**Job item:** Please filter the entries below, keeping only the lines that contain the string "subtitle". Copy each of those lines unchanged.

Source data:
-- Opening Marker --

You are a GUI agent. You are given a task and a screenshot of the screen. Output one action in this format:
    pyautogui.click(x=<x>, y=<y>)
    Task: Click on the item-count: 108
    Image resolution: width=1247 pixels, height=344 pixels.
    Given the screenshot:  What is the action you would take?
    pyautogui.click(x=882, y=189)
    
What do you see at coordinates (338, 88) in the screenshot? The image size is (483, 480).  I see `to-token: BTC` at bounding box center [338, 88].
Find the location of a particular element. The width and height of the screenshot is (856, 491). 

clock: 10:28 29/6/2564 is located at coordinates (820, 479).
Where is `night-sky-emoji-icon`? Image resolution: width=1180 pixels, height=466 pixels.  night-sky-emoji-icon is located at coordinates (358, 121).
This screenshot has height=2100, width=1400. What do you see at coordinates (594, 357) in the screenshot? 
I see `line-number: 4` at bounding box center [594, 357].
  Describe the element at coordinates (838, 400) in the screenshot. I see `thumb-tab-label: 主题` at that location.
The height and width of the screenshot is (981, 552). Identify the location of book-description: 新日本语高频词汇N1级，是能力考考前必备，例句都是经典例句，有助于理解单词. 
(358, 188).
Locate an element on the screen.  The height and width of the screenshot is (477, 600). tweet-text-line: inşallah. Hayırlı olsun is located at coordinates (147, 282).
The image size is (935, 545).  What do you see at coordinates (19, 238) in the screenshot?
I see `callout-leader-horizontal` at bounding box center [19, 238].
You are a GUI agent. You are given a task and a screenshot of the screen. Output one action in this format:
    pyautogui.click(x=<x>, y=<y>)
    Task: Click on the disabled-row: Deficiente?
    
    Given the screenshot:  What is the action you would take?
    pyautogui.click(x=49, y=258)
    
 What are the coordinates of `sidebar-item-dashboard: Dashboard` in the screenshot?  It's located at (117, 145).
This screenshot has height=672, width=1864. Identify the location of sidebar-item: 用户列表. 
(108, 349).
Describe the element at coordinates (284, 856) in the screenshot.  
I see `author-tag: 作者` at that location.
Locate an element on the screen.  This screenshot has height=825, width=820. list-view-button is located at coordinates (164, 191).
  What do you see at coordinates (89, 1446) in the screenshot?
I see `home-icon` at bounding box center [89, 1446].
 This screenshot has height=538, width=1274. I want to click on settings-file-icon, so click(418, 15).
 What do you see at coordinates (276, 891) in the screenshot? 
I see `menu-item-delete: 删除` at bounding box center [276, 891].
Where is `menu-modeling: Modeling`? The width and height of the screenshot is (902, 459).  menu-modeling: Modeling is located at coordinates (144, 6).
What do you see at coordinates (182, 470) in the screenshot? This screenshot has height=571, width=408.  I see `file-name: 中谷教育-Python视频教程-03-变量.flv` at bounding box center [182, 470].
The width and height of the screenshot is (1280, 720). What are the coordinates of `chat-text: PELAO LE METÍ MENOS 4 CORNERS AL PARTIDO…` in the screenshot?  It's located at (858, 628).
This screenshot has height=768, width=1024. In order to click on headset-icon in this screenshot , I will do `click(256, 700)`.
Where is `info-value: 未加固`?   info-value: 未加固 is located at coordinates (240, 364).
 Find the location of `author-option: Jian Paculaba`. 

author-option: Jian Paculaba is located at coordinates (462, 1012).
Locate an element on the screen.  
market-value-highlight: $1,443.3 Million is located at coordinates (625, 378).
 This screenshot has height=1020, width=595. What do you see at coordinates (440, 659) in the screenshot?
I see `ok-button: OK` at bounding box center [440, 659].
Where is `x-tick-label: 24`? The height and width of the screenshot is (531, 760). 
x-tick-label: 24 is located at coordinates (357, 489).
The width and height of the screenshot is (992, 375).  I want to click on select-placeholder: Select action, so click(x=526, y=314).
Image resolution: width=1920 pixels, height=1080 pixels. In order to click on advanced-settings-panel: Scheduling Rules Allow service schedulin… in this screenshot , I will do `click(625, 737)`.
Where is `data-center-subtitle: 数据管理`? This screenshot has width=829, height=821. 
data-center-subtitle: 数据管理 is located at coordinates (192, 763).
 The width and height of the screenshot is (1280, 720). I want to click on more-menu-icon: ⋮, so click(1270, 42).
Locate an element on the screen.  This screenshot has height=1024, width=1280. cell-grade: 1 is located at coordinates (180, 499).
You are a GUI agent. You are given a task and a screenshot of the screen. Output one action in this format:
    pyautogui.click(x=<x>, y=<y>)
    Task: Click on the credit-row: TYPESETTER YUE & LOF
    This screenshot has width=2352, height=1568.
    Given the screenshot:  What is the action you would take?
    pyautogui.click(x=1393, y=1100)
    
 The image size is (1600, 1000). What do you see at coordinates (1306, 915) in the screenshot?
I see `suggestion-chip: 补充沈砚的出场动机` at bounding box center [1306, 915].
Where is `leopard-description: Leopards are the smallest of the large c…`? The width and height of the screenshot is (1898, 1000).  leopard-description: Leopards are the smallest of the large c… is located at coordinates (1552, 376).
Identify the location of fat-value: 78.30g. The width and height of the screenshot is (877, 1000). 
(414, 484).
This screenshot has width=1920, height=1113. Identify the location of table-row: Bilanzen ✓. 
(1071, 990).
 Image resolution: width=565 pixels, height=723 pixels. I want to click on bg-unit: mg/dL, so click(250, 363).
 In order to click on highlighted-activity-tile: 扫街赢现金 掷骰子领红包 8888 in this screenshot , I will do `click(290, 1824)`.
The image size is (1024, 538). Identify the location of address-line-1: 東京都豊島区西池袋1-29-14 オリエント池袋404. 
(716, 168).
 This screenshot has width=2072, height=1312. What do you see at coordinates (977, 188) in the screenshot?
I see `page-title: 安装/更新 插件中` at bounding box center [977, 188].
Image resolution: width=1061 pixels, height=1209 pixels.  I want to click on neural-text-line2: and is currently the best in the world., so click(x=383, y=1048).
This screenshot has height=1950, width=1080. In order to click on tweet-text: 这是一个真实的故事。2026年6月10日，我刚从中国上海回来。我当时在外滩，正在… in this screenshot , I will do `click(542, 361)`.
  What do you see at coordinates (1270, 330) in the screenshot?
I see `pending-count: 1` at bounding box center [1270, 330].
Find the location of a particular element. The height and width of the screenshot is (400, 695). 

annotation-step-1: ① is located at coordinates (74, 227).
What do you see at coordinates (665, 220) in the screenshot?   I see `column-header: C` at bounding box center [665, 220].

-- Closing Marker --

**Reply:**
Where is `data-center-subtitle: 数据管理`? This screenshot has width=829, height=821. 
data-center-subtitle: 数据管理 is located at coordinates (192, 763).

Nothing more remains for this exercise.